Q: How was it to study at Cambridge, compared to Belgrade University?
It’s hard to compare bachelor and master studies. Also, Cambridge is an elite university, so it’s probably not a fair comparison.

Organization of courses and studies, as a whole, was better there. They are more student oriented. While our colleges value pure theoretical knowledge more, at Cambridge most exams are completed by studying a certain scientific topic and then doing practical homework in that area. You are given resources and left to roam. Everybody gets the same questions, and nobody even thinks of plagiarizing. In a sense, they expect you are there to gain knowledge, not a title, or a piece of paper.

coffee break Emil, Junior Eng., Graphics Virtualization Team

Q: After Cambridge, you returned to Serbia, and joined us at Syrmia. How did that happen?
One of the terms of my scholarship was that I should come back to Serbia for at least two years. I looked at different companies and chose Syrmia as there was a good overlap between my interests and projects done here – mainly self-driving cars, system software, machine learning… After looking at different teams, I decided on graphics card virtualization.

Q: Can you explain what GPU virtualization is?
Imagine moving graphics processing to the cloud. Instead of buying a very expensive PCs you would pay a fee based on how much graphics resources you use. This would mean that you would be able to play AAA games on a low-cost laptops or even mobile phones.

Q: How does that work?
In simple terms, there is a large number of high-end, specialized GPU cards in a data center somewhere, which are all shared among users. Each user gets just a part of the graphics card to run its software. This should be cheaper for the user – instead of buying an expensive card, you only pay a fee for the resources used.

Q: What is your team working on right now?
We are currently designing and developing a UI application that will allow people managing data centers to easily work with a large number of GPUs. It is important to figure out all use cases and understand which features are important to the user. These are all novel technologies, so there aren’t any best practices yet.

Q: Where do you see this technology being applied?
Like GPU development, gaming industry is currently driving it.
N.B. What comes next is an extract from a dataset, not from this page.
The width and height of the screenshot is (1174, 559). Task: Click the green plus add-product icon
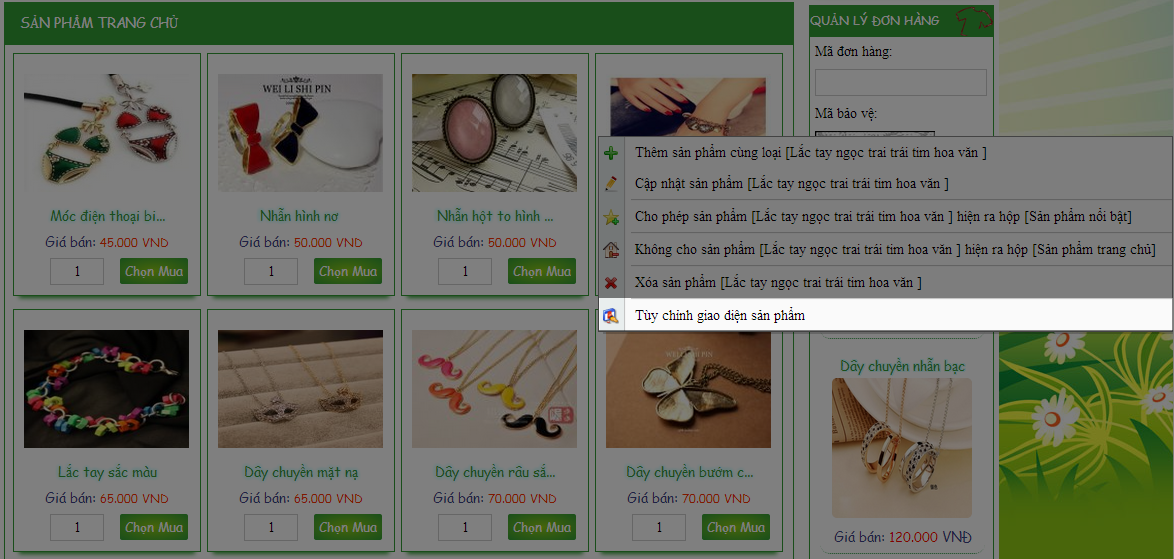[x=611, y=153]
One example is Google Stadia – a new gaming platform that will do all graphics processing in the cloud and then stream game contents to users. So, a player can join a game from any device – phone, PC, tablet, and experience should be completely the same. Graphics should always be at the top level, with all effects turned on.
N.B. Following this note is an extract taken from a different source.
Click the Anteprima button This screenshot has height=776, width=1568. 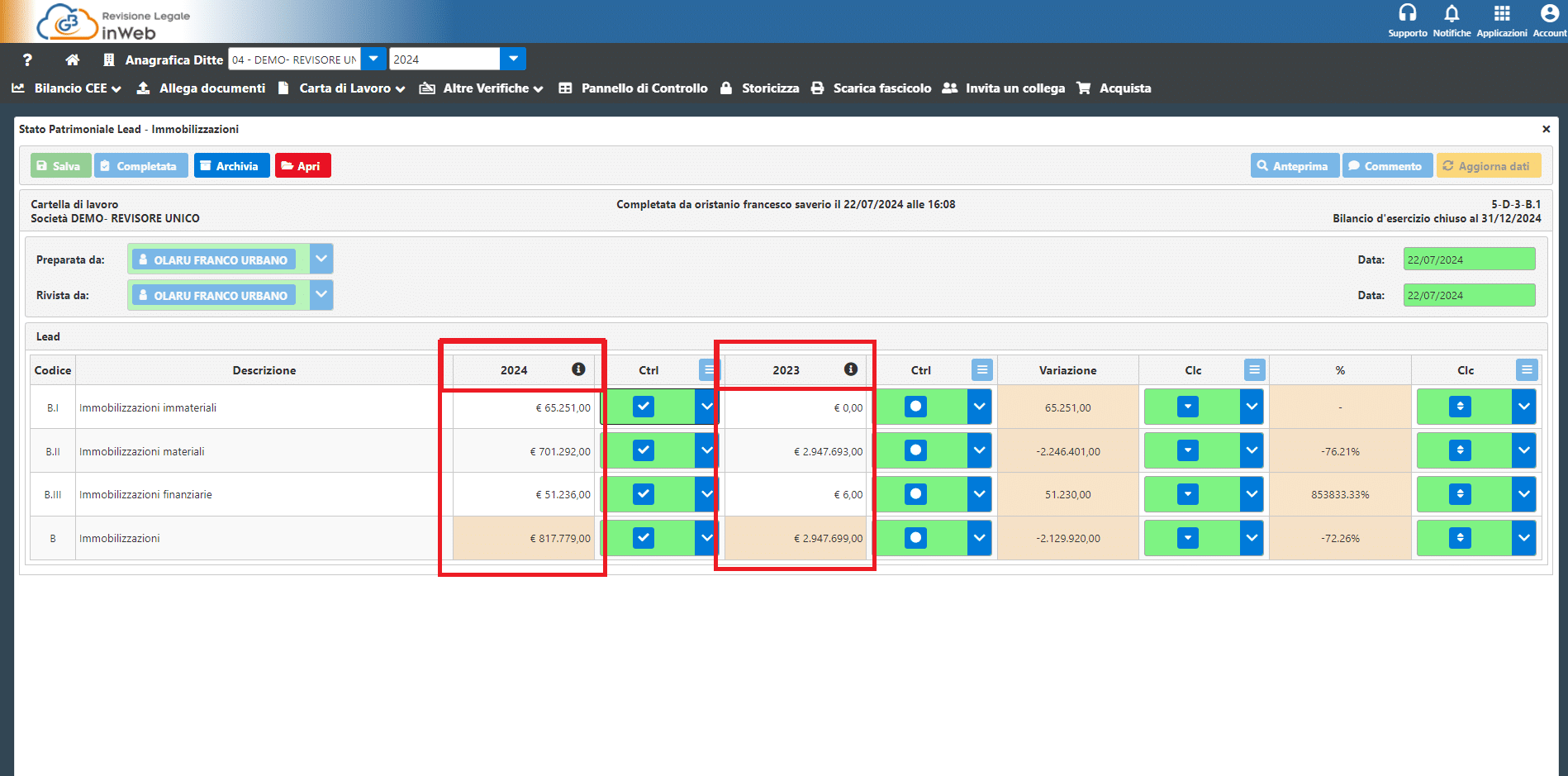1294,166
Q: Apart from gaming, where do you see this technology being applied?
Anywhere where graphics computing resources are needed. Some examples are deep learning, scientific computing and scientific research in general. Time will tell, but it might prove very disruptive - change the way all of us are using computers. For example, instead of having a work computer and a home computer, in the future you might have two instances running in the cloud and use any low-power computer in the world to connect to them.